Taht effin sucks dude. I've had plenty of crap stolen in my life, but at least all my bikes have made it back to me. Hopefully you catch the snatcher, or the insurances covers you enough to get a new steed.


----------



## Moosey (May 18, 2010)

Thanks for the reply guys. I know I made a mistake.... I don't usually ride this bike to class, I bought an old junker DJ bike that I ride, that I don't care if it got stolen.... Well, gotta flat, and had art class that night. Might as well ride my slayer. I locked it in the bike rack right next to campus police, and thought I'd be good for an hour (It was still class time!). obviously not. Won't make that mistake again.

Talked to Nick Moore up at Ratking bikes. He's a huge help. He said with a bike like my slayer in the Utah area, it should show up. He's got a lot of bikers in the area on watch, at BYU, UVU, and other guys that don't go to school.
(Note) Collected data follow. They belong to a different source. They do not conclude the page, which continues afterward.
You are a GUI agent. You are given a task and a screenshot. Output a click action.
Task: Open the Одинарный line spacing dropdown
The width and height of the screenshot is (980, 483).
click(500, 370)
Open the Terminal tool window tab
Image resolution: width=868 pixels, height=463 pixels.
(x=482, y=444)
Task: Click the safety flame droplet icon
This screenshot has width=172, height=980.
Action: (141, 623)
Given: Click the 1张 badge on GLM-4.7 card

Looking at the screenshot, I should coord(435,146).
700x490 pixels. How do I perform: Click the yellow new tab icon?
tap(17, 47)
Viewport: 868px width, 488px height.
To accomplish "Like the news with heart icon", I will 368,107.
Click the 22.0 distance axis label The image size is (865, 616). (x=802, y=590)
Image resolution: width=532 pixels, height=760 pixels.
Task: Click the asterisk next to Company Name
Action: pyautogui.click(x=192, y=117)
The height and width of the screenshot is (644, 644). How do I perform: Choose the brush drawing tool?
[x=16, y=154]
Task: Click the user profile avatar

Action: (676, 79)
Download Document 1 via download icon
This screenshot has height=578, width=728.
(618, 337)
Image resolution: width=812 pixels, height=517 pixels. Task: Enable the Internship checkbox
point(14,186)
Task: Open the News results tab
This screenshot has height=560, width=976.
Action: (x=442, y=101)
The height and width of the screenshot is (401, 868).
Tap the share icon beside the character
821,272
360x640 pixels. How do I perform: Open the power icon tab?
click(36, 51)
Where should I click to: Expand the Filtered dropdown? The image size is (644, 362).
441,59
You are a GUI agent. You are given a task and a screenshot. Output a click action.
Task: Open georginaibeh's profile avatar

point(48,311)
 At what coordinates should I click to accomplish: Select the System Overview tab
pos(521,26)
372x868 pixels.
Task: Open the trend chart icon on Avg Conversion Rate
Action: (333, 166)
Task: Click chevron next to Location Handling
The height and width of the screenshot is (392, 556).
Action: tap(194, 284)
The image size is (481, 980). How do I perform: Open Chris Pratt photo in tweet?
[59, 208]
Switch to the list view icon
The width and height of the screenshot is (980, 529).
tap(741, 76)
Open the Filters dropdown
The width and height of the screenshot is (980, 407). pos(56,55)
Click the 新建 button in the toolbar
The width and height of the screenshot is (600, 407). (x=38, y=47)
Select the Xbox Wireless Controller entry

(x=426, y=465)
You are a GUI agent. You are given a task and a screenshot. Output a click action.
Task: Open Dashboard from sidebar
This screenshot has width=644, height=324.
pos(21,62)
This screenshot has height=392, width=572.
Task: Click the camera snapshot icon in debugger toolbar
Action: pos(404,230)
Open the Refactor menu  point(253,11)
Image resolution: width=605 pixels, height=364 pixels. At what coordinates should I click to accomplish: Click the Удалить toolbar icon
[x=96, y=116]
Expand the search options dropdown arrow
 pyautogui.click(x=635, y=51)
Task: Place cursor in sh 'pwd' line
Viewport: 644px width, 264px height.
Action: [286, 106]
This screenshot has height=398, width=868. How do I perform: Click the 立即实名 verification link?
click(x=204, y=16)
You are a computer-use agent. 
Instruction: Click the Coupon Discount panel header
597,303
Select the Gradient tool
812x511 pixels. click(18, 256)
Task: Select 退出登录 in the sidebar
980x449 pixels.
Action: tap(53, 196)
I'm just trying to keep positive and hope for the best.

I called few pawnshops today, they said they are required to enter all available info about the bike in a police database, not just serial number.


----------



## Moosey (May 18, 2010)

well I'll be.. I read it wrong. At college my parents homeowners insurance only covers me up to 10% or their insurance policy.... So if their policy covers $100,000, I'm covered up to $10,000 at college. I dunno how much my parents covers though, but as long as it covers about $30,000 meaning I'm covered $3,000, I'm good to go. Not getting my hopes up though, all insurance companies are different, but because I live in a dorm, I should be covered.


----------



## snowpunk (Apr 17, 2007)

Shitty situation but hopefully the insurance has you covered. Good Luck!


----------



## delirian (Jan 1, 2009)

Tim F. said:


> Sucks. I used to park my bike in class at times, but never left it chained to a rack. The theives would steal what ever parts that weren't locked down. When ever you get a new ride, you seriously consider renters insurance, and make sure they cover REPLACEMENT VALUE. I had both of my bikes stolen last year and was able to replace my M1 with a new M9.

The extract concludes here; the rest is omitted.